(PAGE TEXT Opens)

Two reasons for tears
There are two main causes of a TFCC tear. The first is an injury that leads to falling on the hand, which is classified as type 1. The second cause involves degeneration, where the cartilage in the area wears down. This is known as type 2. Athletes, people over the age of 50, and those with a previous injury to the wrist are prone to getting TFCC injuries.
Symptoms of a TFCC injury
Degenerative tears usually do not have any symptoms. A TFCC tear due to a fall injury presents with symptoms such as pain, swelling, tenderness, and weakness. There will be a clicking sound while attempting to move the wrist and decreased ability to grasp objects. Reduced range of motion can also occur.
TFCC tears are managed by non-surgical or surgical procedures and based on the injury classification. The conservative treatments include rest, pain medications, steroid injections, physical therapy, and bracing. Surgery is recommended if conservative treatment is unsuccessful or if a tear is accompanied by joint instability. The operation performed is usually arthroscopic surgery. Although risks are rare, infections, scarring, and injury to the nerve or tendon can occur. The doctor will choose the best treatment based on the severity of the tear.

(PAGE TEXT Closes)
(INFORMATION SHOWN Opens)

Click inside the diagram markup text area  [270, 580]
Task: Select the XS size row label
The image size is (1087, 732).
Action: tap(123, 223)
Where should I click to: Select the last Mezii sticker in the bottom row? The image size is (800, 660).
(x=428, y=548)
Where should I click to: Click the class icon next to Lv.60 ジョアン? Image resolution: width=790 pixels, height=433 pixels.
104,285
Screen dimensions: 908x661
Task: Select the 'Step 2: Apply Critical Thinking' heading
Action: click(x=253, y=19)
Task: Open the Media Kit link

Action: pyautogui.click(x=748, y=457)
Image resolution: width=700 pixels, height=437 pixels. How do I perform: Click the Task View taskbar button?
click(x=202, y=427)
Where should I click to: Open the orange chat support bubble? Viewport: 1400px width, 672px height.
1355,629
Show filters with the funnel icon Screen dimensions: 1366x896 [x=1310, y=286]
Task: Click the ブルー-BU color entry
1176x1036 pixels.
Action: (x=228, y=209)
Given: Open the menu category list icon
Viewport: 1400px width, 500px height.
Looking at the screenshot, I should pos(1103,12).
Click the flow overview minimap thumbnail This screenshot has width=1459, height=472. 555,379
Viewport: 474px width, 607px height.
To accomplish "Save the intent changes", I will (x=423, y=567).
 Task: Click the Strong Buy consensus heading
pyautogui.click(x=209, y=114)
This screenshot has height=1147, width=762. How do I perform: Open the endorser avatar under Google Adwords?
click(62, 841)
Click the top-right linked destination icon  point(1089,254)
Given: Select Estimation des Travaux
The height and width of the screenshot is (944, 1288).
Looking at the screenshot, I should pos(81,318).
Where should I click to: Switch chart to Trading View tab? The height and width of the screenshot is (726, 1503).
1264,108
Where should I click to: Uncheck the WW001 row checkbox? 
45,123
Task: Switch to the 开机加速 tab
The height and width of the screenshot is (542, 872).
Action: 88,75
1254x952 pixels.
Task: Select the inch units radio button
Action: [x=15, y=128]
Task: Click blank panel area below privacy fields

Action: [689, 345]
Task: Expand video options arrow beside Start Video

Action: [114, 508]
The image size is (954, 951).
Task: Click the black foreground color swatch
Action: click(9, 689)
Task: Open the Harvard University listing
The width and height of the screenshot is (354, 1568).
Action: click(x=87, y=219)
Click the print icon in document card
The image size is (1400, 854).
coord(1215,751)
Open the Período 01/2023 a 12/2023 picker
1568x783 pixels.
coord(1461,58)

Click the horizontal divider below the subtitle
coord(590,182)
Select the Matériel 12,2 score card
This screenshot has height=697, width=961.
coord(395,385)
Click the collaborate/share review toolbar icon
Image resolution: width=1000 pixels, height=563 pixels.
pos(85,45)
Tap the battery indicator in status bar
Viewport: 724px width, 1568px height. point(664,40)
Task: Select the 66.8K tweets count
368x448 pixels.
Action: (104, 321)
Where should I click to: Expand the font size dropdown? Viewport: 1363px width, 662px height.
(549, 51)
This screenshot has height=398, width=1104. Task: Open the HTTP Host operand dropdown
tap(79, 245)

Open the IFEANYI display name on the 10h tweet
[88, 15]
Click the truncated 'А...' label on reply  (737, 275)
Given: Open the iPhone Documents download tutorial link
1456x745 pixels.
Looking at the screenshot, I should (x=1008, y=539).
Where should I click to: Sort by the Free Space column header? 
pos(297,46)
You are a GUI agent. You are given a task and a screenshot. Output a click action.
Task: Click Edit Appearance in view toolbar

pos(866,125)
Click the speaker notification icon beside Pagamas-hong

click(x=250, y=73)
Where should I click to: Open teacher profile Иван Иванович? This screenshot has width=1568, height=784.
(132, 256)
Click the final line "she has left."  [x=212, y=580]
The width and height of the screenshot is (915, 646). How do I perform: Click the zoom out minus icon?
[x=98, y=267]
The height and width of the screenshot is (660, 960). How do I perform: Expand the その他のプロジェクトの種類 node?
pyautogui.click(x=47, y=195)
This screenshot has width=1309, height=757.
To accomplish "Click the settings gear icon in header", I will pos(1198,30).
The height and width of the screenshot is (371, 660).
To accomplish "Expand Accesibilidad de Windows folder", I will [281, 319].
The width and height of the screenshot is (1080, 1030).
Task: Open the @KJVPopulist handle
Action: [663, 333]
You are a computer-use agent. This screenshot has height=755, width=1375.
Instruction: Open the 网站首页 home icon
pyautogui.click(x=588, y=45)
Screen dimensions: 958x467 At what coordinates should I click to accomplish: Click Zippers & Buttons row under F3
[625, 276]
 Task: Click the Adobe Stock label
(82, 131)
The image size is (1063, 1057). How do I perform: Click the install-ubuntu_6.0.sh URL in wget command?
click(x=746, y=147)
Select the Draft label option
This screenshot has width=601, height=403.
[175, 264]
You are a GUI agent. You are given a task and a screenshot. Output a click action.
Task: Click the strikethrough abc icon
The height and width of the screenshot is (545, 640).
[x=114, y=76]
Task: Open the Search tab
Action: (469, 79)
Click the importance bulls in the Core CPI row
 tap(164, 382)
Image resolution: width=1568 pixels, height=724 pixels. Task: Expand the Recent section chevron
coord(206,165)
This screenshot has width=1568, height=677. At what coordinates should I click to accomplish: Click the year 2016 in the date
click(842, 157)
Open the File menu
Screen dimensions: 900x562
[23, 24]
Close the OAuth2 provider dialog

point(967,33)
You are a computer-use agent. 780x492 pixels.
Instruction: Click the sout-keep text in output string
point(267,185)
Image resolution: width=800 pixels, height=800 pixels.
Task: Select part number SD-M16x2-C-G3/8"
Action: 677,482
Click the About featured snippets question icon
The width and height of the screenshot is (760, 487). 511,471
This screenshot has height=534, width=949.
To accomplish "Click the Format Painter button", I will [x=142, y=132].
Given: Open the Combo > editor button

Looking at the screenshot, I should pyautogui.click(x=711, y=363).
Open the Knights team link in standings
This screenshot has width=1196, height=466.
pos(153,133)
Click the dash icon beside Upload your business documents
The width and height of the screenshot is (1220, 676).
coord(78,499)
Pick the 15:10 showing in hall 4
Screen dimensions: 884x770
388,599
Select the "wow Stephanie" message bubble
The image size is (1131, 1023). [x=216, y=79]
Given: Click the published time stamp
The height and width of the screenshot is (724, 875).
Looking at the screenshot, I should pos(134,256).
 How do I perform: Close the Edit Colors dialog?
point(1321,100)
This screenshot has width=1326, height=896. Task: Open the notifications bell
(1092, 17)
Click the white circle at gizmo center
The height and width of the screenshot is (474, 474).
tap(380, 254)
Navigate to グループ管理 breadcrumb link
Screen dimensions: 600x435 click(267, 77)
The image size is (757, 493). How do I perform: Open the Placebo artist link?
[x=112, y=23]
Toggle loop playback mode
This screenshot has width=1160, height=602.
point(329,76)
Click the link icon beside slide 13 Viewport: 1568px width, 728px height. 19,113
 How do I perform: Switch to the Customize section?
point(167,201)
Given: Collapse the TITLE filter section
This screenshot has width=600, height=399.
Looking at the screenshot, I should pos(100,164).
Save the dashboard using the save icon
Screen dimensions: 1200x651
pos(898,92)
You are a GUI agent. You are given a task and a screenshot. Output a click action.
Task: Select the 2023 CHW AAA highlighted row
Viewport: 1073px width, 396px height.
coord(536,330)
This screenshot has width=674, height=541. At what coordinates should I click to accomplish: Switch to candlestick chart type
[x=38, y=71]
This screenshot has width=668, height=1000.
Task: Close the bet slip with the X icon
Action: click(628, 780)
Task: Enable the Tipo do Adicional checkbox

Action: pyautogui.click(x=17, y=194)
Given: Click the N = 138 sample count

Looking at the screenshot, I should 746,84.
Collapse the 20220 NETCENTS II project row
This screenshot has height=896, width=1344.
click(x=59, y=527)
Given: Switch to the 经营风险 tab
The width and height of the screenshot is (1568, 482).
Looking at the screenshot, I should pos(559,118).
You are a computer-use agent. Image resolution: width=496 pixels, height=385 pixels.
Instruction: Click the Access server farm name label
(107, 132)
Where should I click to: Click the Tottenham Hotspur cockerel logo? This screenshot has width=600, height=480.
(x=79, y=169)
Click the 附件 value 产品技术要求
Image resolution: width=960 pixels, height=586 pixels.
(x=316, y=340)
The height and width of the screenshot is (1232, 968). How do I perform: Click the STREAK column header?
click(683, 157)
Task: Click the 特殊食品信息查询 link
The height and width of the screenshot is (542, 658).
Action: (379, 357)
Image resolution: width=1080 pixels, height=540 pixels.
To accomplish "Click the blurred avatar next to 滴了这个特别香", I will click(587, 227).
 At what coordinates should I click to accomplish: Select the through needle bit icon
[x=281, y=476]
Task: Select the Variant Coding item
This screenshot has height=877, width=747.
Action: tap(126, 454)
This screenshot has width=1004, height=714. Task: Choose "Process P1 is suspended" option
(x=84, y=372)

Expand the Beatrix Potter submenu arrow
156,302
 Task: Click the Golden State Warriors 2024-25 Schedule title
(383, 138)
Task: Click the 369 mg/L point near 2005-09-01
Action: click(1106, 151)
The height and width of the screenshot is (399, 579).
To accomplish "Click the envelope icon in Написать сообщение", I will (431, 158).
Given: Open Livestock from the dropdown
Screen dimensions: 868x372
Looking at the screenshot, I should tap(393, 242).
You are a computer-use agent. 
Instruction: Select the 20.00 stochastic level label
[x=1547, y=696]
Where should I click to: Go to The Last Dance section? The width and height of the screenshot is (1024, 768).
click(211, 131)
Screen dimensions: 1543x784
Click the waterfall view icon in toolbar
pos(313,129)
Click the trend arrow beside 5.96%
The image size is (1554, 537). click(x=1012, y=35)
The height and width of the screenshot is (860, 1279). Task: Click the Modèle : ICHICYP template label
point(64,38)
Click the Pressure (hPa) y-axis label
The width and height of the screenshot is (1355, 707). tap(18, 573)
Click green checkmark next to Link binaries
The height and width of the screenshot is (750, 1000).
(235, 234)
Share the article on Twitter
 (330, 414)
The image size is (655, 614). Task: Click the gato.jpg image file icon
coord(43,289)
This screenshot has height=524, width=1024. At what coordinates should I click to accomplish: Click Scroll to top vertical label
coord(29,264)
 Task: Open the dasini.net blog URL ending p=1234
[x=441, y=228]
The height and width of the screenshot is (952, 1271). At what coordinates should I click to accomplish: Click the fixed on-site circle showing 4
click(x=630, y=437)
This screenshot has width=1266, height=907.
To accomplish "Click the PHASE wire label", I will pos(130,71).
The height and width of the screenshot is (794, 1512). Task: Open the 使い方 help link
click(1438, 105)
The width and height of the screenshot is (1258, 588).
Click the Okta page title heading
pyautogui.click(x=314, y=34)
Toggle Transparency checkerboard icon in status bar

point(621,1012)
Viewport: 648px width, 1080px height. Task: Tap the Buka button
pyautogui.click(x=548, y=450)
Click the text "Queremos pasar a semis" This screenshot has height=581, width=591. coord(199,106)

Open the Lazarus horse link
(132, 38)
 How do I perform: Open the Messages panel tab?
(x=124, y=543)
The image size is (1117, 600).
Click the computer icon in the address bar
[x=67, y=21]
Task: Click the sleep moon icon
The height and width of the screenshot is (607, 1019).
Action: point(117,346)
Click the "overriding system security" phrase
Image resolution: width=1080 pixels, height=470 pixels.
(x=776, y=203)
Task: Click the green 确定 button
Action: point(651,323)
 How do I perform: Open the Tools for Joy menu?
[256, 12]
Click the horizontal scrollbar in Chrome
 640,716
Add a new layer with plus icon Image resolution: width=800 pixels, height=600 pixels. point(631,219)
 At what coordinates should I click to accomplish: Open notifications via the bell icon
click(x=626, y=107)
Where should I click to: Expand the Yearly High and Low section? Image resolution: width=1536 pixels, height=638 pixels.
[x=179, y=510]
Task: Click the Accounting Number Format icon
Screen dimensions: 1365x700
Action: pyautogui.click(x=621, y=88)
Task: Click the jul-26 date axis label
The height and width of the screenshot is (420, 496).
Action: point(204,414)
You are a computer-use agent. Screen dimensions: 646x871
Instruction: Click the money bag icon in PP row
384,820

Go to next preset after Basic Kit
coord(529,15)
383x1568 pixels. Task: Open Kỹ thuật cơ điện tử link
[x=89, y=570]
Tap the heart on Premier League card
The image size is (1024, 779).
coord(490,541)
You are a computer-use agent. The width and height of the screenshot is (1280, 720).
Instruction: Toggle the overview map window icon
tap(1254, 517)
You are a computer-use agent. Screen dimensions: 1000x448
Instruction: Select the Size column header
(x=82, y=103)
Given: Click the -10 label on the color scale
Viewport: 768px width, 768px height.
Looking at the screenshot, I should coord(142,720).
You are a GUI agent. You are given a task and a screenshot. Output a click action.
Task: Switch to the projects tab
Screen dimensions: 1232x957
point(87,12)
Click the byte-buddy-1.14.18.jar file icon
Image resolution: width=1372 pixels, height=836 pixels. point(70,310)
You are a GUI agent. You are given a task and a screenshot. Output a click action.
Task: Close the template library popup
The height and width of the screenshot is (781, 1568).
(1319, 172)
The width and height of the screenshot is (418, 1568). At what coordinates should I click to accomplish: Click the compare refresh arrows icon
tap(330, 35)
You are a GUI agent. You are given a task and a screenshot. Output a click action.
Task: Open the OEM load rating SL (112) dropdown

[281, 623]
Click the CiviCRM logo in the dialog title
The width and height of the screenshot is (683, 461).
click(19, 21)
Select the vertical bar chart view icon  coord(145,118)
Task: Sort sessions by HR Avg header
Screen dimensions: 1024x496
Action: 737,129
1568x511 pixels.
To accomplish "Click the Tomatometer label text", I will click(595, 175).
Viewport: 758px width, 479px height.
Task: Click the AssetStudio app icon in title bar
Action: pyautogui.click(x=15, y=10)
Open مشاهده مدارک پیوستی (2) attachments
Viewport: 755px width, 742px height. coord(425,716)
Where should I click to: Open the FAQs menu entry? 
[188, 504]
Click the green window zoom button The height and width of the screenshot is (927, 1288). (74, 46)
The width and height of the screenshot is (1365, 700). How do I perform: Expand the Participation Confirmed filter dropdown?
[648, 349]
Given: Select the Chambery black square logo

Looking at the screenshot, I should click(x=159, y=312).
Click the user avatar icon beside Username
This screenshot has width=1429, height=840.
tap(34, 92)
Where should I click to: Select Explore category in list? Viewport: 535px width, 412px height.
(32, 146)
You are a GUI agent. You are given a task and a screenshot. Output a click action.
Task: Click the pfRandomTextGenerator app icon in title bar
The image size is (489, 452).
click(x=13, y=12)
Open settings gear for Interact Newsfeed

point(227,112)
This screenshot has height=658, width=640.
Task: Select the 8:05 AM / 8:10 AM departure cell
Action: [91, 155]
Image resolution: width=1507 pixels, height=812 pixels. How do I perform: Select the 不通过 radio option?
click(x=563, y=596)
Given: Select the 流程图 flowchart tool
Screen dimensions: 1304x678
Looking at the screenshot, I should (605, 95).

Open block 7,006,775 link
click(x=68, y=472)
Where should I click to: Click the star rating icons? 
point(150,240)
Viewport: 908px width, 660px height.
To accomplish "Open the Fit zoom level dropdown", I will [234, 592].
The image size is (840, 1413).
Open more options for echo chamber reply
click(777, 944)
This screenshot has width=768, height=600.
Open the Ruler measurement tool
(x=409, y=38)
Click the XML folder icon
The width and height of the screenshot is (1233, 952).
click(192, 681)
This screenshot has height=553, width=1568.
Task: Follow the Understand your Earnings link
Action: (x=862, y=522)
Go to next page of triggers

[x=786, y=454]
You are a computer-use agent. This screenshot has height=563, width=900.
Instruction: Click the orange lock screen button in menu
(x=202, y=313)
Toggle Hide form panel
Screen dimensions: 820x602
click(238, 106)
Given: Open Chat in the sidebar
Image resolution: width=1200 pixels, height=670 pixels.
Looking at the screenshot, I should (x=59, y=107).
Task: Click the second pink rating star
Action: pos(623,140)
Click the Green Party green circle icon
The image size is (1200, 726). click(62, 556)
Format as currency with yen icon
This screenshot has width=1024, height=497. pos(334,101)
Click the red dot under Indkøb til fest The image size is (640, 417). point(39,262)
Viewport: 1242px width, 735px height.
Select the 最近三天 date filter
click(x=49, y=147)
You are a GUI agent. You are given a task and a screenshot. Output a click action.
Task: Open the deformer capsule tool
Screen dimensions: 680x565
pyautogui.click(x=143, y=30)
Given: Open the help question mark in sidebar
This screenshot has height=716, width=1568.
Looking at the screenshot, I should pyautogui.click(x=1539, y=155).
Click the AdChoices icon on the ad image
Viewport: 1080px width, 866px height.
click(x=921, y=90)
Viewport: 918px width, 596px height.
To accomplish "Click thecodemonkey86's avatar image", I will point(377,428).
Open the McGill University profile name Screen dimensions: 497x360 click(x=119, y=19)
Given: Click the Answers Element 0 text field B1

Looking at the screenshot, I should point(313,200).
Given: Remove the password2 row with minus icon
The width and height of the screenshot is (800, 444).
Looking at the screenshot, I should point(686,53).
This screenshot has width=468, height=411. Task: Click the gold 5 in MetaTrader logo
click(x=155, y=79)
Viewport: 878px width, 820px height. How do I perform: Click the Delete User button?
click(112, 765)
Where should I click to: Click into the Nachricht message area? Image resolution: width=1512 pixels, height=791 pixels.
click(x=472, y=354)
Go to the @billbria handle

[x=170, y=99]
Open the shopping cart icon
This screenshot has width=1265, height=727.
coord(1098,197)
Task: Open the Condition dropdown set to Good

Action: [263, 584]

(INFORMATION SHOWN Closes)

→ **SET OF TASKS**:
a: According to the text on TFCC tears, what symptoms do degenerative tears usually have?
b: Say whether each statement agrees with the text on TFCC tears, giving yes or no and the deciding words from it: (i) A tear caused by falling on the hand is classified as type 1. (ii) Surgery is the first treatment used for every TFCC tear. (iii) People over the age of 50 are prone to getting TFCC injuries.

→ **TASK RESULTS**:
a: Degenerative tears usually do not have any symptoms.

b:
(i) Yes: "The first is an injury that leads to falling on the hand, which is classified as type 1."
(ii) No: "Surgery is recommended if conservative treatment is unsuccessful or if a tear is accompanied by joint instability."
(iii) Yes: "Athletes, people over the age of 50, and those with a previous injury to the wrist are prone to getting TFCC injuries."